Did you hear about the complaint Choice recently lodged with the Office of the Australian Information Commissioner (OAIC) against some of our biggest retailers? Huge retailers like Bunnings and Kmart are using in-store facial recognition technology. This practice has been described as being akin to them “collecting your DNA and fingerprints” every time you step foot inside their stores.
However, this information isn’t widely known and is not made accessible to consumers. In fact, it’s a closely guarded secret.
Of course, if you ask them, they’ll claim that it’s completely necessary. They’ll likely even make you feel stupid for being concerned. And, of course, they’ll trot out the age old saying “if you have nothing to hide, you have nothing to worry about.” Yet, if we pretend that facial recognition is necessary, then surely consumers need to know what’s happening? This should be common knowledge. So… why isn’t it?
Following the Choice complaint, The Good Guys “paused” their facial recognition trial. However, Kmart and Bunnings have continued with their “unethical” practice.
The Good Guys admit that they had planned to use facial recognition data to track theft and ensure staff and customer safety. Bunnings and Kmart say the same. But what they’re not saying is why consumers weren’t informed or what they’re doing with the data once it’s collected. How is the data being stored? Who is reviewing it? Are they sharing it with third parties? Are they using it to track us and tailor marketing towards us?
Sadly, our laws and policies haven’t kept up with technology.
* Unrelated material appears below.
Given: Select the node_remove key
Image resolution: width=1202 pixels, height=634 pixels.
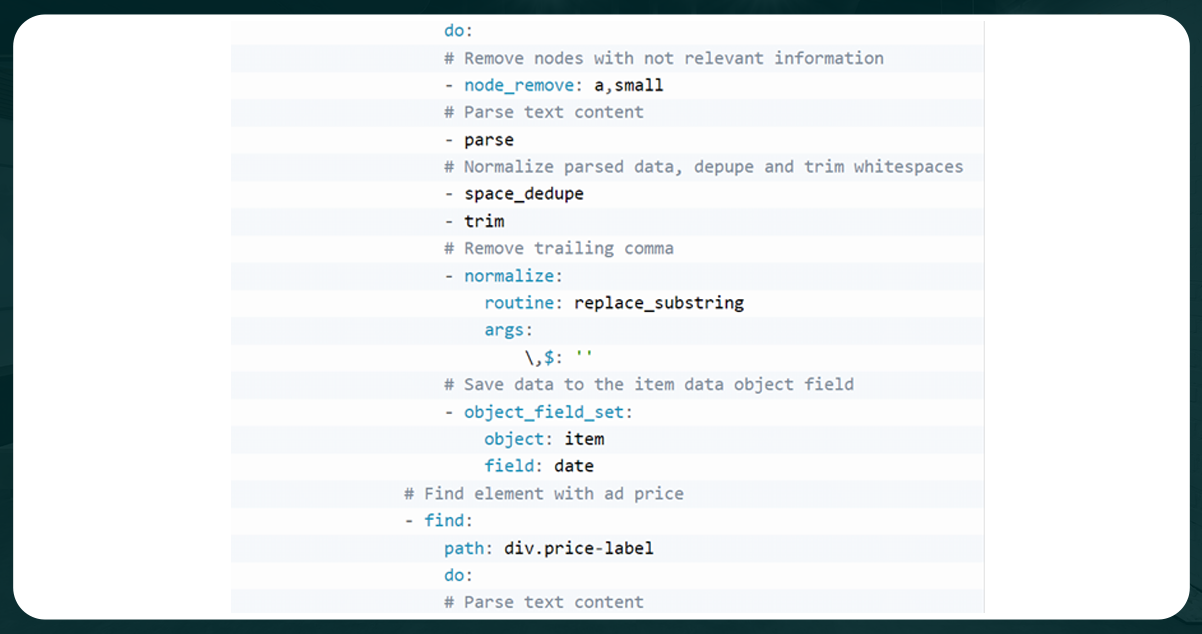Looking at the screenshot, I should tap(518, 85).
Currently, the OAIC is working to find if these companies have breached the 1988 Privacy Act.
Dr. Dennis Desmond, a Cyber Intelligence lecturer from the University of the Sunshine Coast, is concerned about the “lack of disclosure to the individuals, the retention of data, and how the data is actually going to be used.” In this article in The New Daily, Desmond goes further, claiming that these technologies could be used in a way that affects whether we’re granted loans or health insurance by identifying what organisations can arbitrarily label “risky behaviour.”
There are a multitude of “what ifs” here. Kmart and Bunnings have declined to share either how their data is stored, or if they’re selling it to third parties. Our legitimate questions have not yet been answered.